É certo que este expediente não permite aos novos donos dos carros fazer praça noutro local, uma vez que a lei os impede, mas com clientes certos (por exemplo, companhias de seguros) lá vão faturando. Outra explicação para a quebra da oferta prende-se com a mudança de paradigma do cliente. “Os mais velhos, que não tinham carta, vão morrendo, e os mais novos já têm carro”. Em Serpa, a situação é igual. José Guerreiro, taxista há 43 anos, também diz que “toda a gente tem carro”, e para além disso existe o serviço Serpentina de autocarros do município.  Apesar das novas plataformas, tipo Uber ou Cabify, ainda não terem chegado à região, não quer dizer que os profissionais não sejam confrontados com concorrência, e muitas das vezes ilegal. Desde logo a concorrência de “particulares”, diz Armando Gonçalves, no que é secundado pelo seu colega de Serpa: “Uns é por boa vontade que dão umas boleias, mas outros é pelo dinheiro”, afirma José Guerreiro.
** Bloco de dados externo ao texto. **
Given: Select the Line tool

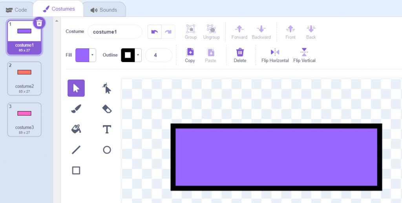Looking at the screenshot, I should [76, 150].
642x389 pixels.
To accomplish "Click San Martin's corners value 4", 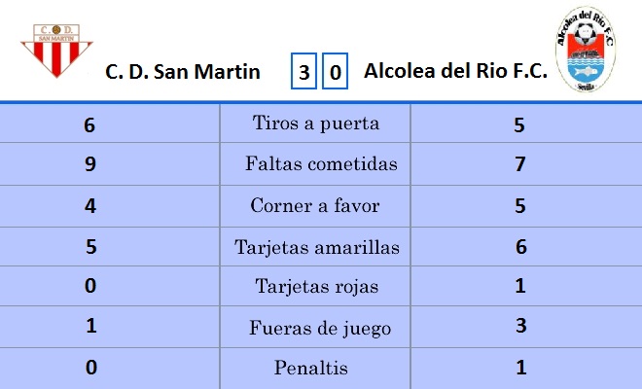I will [91, 206].
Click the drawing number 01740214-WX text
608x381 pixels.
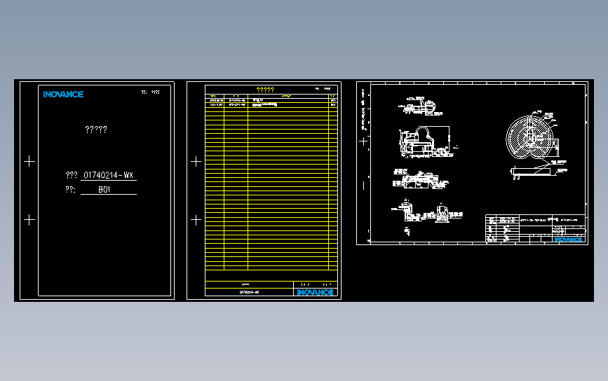(109, 175)
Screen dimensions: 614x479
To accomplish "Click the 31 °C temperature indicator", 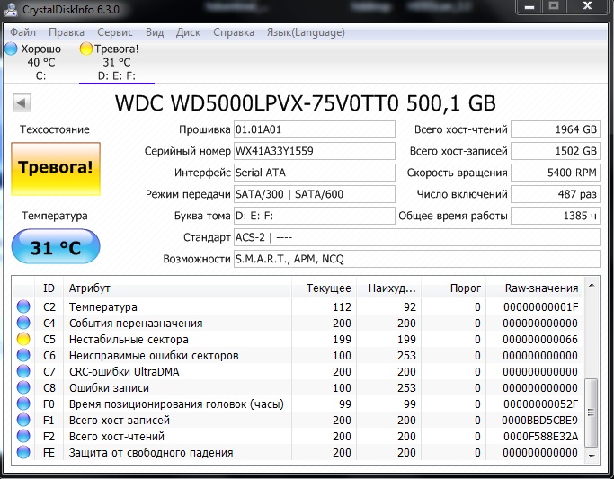I will (x=56, y=248).
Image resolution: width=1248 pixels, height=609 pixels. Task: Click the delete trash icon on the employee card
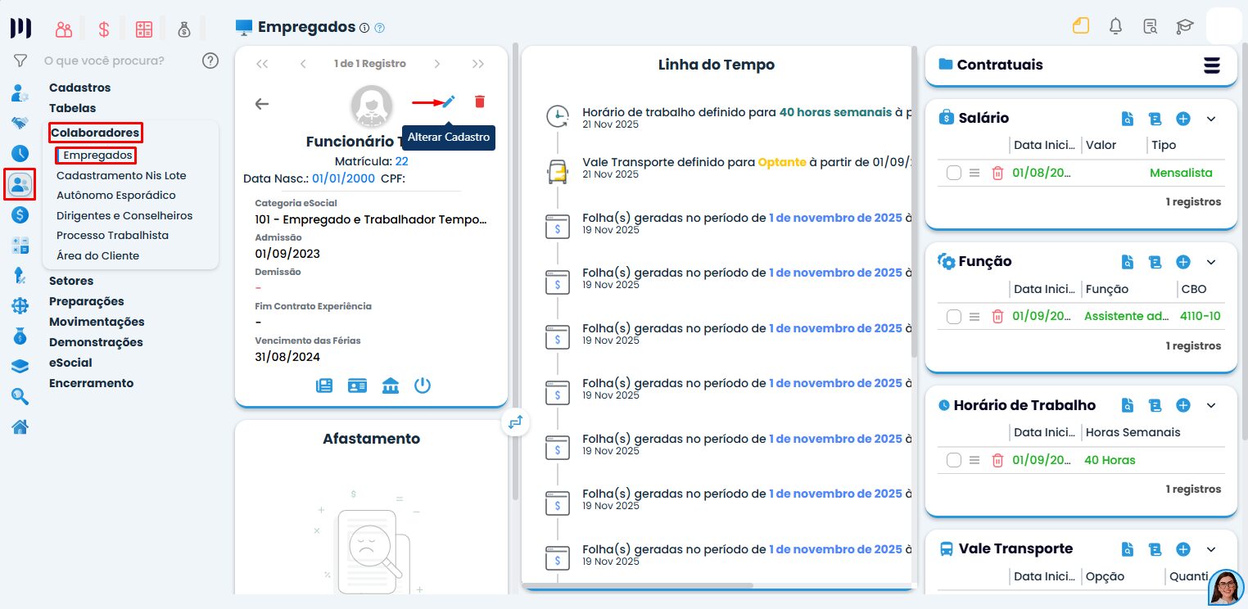coord(480,102)
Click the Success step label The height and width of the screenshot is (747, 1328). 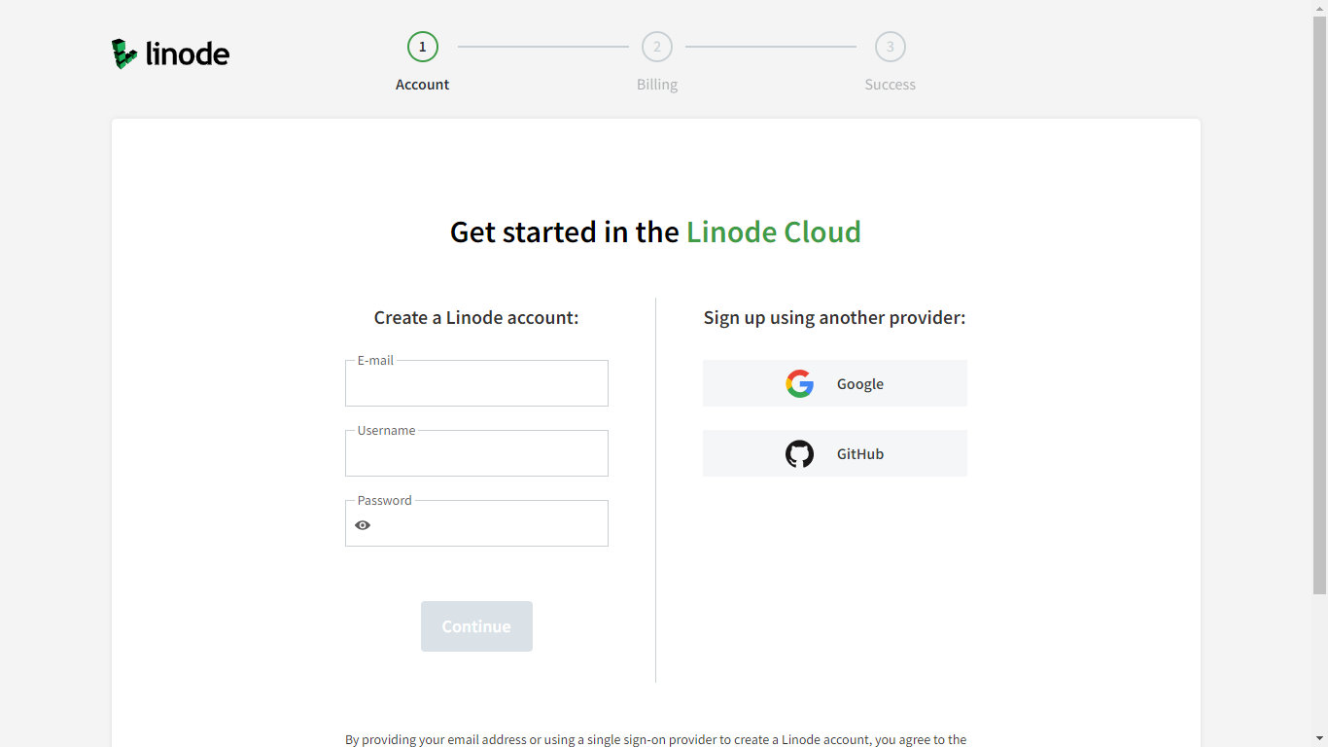pyautogui.click(x=891, y=85)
E se os trabalhadores imigrantes eram bons clientes, também o vão deixando de ser, uma vez que já há quem, entre eles, tenha comprado carrinhas para fazer esses “serviços”. Como olham para o futuro os dois profissionais do volante? “Ninguém irá enriquecer com um táxi, mas vai dando para viver”, afirma o motorista do litoral, que, no entanto, diz ser necessário, muitas vezes, fazer mais do que as oito ou nove horas de trabalho da praxe. O serpense afina pelo mesmo diapasão: “Para faturar 100 euros por dia, tenho de estar disponível 24 horas por dia”.

 

Longe vão os tempos em que Francisco Maria Carocinho, ao volante de um Ford Cortina, percorreu os primeiros quilómetros como taxista. Hoje, com 80 anos de idade e 46 anos de taxista, vai andando pela praça para se sentir “ocupado”. Em Beja, o número de táxis ao serviço é o mesmo de há 30 anos atrás. Os clientes é que são menos. “De manhã, na altura da escola, e quando chove, ainda se vai fazendo qualquer coisa, mas à tarde podemos não fazer nada”, conta Francisco Carocinho. Aqui, a concorrência, tal como em Serpa, é feita pelas carreiras Urbanas, mas o decano dos taxistas bejenses diz que, mesmo assim, “vai dando para viver”.

 

Segundo a Autoridade de Mobilidade e dos Transportes, existe uma grande disparidade no número de táxis por concelho. Os concelhos de Lisboa e do Porto possuem cerca de 31por cento dos táxis licenciados. Cerca de metade dos concelhos possuem 20 ou menos táxis licenciados. A nível nacional a oferta, ao contrário do que se passa no Baixo Alentejo, têm-se mantido estável, com mais de 13 mil viaturas licenciadas em todo o País, o que correspondia a 1,33 táxis por mil habitantes.

 

Turismo e população

Mas se a oferta se tem mantido estável, o mesmo não se passa com a população e o turismo, dois fatores com influência na procura deste tipo de serviço de transporte. O aumento generalizado do turismo na última década, superior a 40 por cento no número de dormidas em estabelecimentos hoteleiros, levou a que o número de táxis por mil dormidas em estabelecimentos hoteleiros tenha caído de 0,36 para 0,26, uma variação de 29 por cento. Já a queda de população residente, principalmente no interior do País, levou a que o número de táxis por mil residentes aumentasse de 1,30 para 1,33 (3 por cento).